Haydn Gwynne
A change of scene . . . 48 times
THE IDEA was to meet the company manager at the stage door and he would go and find Haydn Gwynne. As it is, Haydn Gwynne is at the stage door and she goes and finds the company manager. Tall and slim, with dark brown eyes, the actress best- known as Alex, the deputy editor in Drop the Dead Donkey, is caught up in a technical rehearsal. She has a mike-pack strapped to the back of her waist, and a little microphone on her forehead, peeping out from beneath a lock of brown hair. This is quite worrying. City of Angels, the Broadway musical in which she stars, has 48 scene changes. How long will this technical last?

Once the company manager appears, they agree there is time to talk before the bedroom scene, and in between the bedroom scene and the morgue scene. Haydn Gwynne climbs the musty staircase to Dressing Room Number 2 and opens the skylights that look out on a back alley. 'The glamour of showbusiness.' The smart money is on this poky, slanted room being her professional home for at least a year.

The measured instructions of director Michael Blakemore can be heard over the Tannoy. 'We're very lucky,' says Haydn Gwynne, 'that although this show is incredibly complicated, they did it in New York, and they went through all the grief. I gather it was an absolutely terrifying nightmare. It took them three weeks to tech the show and they had to cancel a week of previews. With everyone saying, 'It's impossible, it'll never work'.' With music by Cy Coleman and a book by M*A*S*H creator Larry Gelbart, City of Angels went on to win six Tony awards, proving, for those who didn't know Gelbart, that M*A*S*H makes smash.

'It opens in this Raymond Chandleresque detective story,' Gwynne explains, 'and without giving the game away, something happens to make you realise that what you are watching is a screenplay being written and conceived by a writer in Hollywood in the Forties. So everybody except the writer and the detective plays two characters.' S

he plays Oolie, secretary to the detective, in the black and white scenes from the movie, and Donna, a secretary to the movie mogul, in the colour scenes from real life. The second act gives her a big, brassy up- tempo number, 'You Can Always Count on Me', the most accessible one in the show. 'I actually start it as one character and about a third of the way through the song, during this incredibly brief blackout, I wake up and I'm the other character and I'm in colour.' She doesn't know how this happens. The technical hasn't got that far.

Her last musical was Ziegfeld. A world- famous flop. 'Everyone was spending a lot of time crying themselves to sleep.' The consolation for her was doing three good songs 'with a 28-piece band, centre-stage at the Palladium'. Stand by Miss Gwynne. The Tannoy interrupts. Stand by Miss Gwynne.

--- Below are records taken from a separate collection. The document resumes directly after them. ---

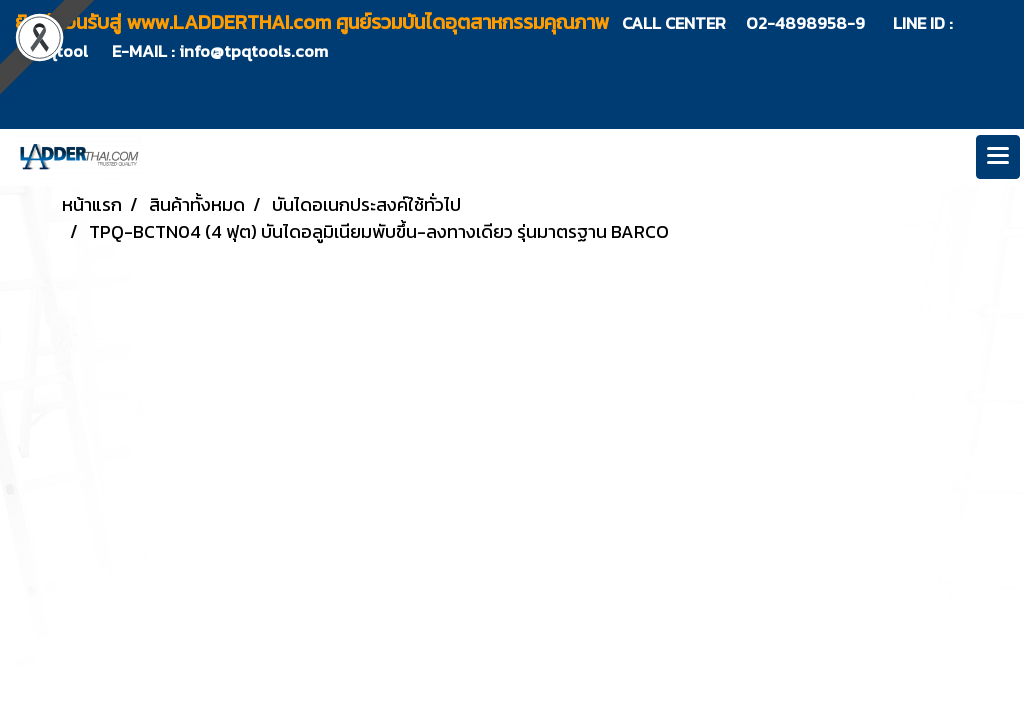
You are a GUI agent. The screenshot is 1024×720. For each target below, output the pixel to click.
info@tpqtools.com (253, 51)
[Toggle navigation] (998, 157)
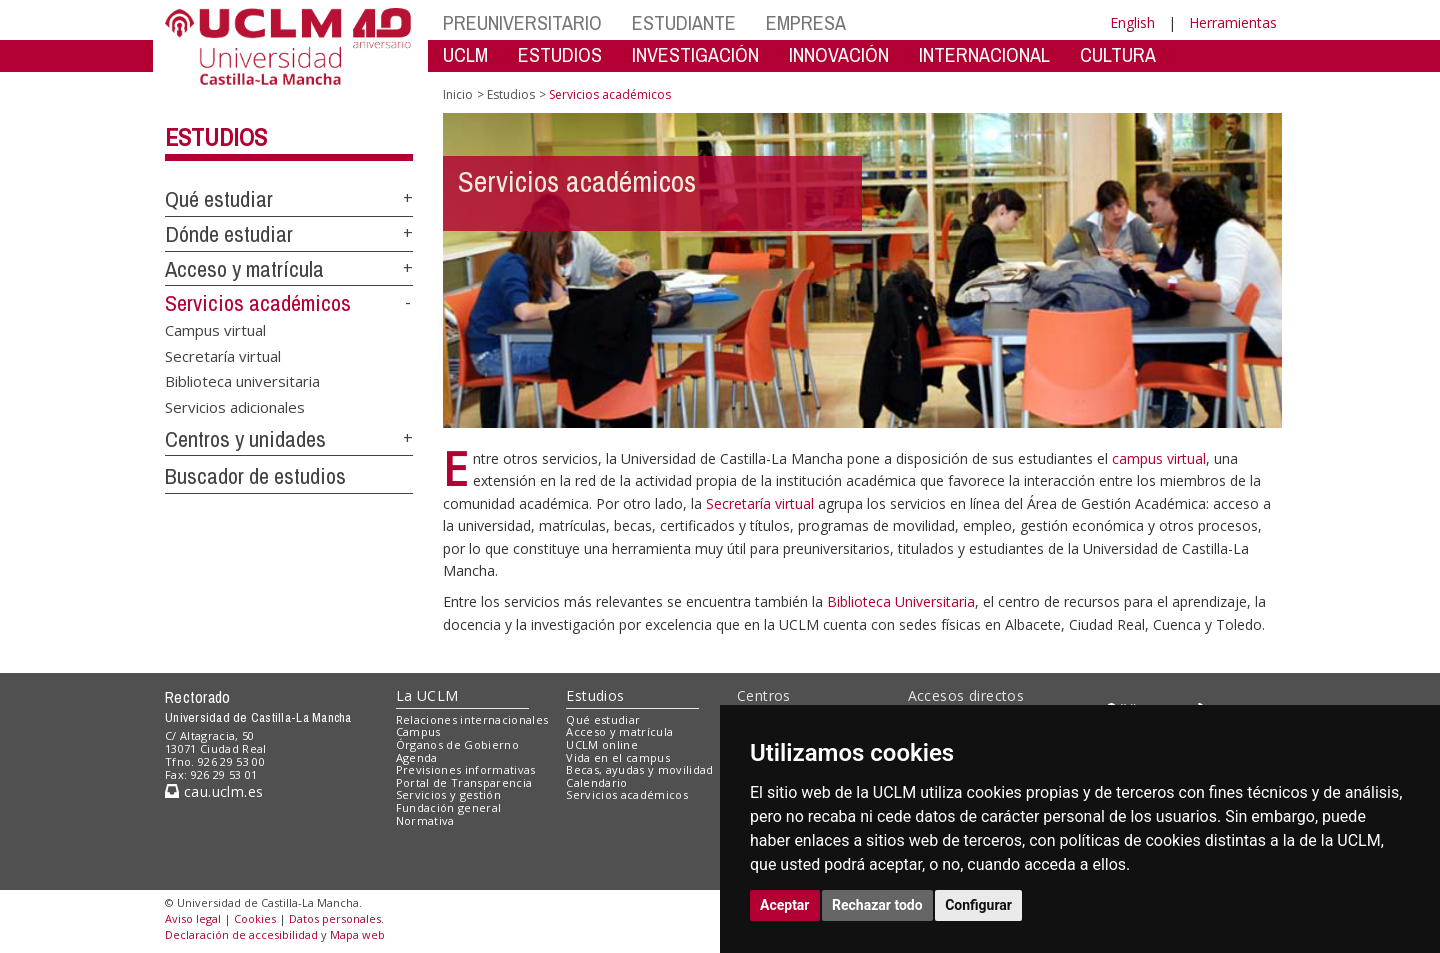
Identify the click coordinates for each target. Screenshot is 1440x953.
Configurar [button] (978, 905)
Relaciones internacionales (472, 719)
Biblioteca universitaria (242, 381)
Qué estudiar (219, 199)
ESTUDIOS (560, 54)
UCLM (465, 54)
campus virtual (1159, 458)
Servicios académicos (258, 303)
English (1132, 22)
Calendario (596, 782)
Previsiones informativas (466, 769)
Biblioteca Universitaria (901, 601)
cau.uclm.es (214, 791)
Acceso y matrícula (244, 269)
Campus (418, 731)
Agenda (417, 757)
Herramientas (1233, 22)
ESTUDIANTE (684, 22)
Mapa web (357, 934)
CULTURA (1118, 54)
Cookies (255, 918)
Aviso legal (193, 918)
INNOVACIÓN (839, 54)
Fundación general (449, 807)
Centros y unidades (245, 439)
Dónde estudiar (229, 234)
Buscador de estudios (255, 476)
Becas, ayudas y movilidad (639, 769)
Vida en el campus (618, 757)
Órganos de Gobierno (457, 744)
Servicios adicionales (235, 406)
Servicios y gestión (448, 794)
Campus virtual (215, 330)
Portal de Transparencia (464, 782)
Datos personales (335, 918)
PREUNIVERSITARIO (522, 22)
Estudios (216, 137)
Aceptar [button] (785, 905)
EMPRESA (806, 22)
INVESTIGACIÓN (695, 54)
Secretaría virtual (223, 355)
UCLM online (602, 744)
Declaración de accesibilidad (241, 934)
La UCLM (427, 695)
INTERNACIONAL (984, 54)
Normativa (425, 820)
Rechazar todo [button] (877, 905)
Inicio (458, 94)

She heads downstairs, appearing on- stage, shortly after, wrapped in a white sheet. Shifting to the edge of a double bed, she caresses the leg of the screenwriter with her foot, and pulls a Homburg down low over her eyes. It's all very alluring. For someone who did time in academe, her stockings these days are more likely to be silk than blue. As TV producer Sioned Wiliam, who has cast her in an LWT pilot sitcom Mad and Sandie, says, 'She's a sassy, intelligent, sexy woman. A Katharine Hepburn type.' The sassiness includes turning down requests to appear on chat-shows, dismounting from the Dead Donkey, and, last night in the Bore of the Year Awards, presenting the Luvvies award to John Sessions.

Back in her dressing room the break in conversation is soon repaired. 'What were we talking about? Oh yes.' She stacks thoughts, keeping track of points half-made and questions unanswered. There's more than a hint of the lecturer she used to be. Until seven years ago she worked in the languages department of Rome University.

'The lecturing was a means of going abroad, earning money and living, as opposed to doing what I wanted to do for the rest of my life. I was getting to the stage where I was going, OK, you've got to sit down and address what you want to do. So I came out of the closet, as it were, and admitted to myself that I wanted to be an actress. Up to that moment, if I'd thought about it at all, I thought I'd left it too late.'

She's 32. Before Rome she had acted at Nottingham University and done the Edinburgh Festival. After Rome she let a place at drama school go when Alan Ayckbourn offered her work in Scarborough. The big break was the lead in Nice Work, David Lodge's TV adaptation of his own novel.

This was nice work. As Robyn Penrose, a young academic, her witty, detailed performance included introducing 'non-penetrative sex' to the small screen. But these were nude scenes where you were just as interested in following the thoughts that flickered across her face. 'When I read the scenes I didn't clock them as bed scenes. Normally when you're reading a script, you think, Uh- oh, here we go. But here I was completely taken up by the dialogue and the humour of the characters. It wasn't until after I got the job that I was thinking, of course, they're in bed here, what will they be wearing? Well, not a lot. I remember ringing the director and saying, 'Um . . .' '

'City of Angels': Prince of Wales (071-839 5972), previewing now, opens 30 March. 'Drop the Dead Donkey' has a one-off repeat on Thursday, 10pm, Channel 4.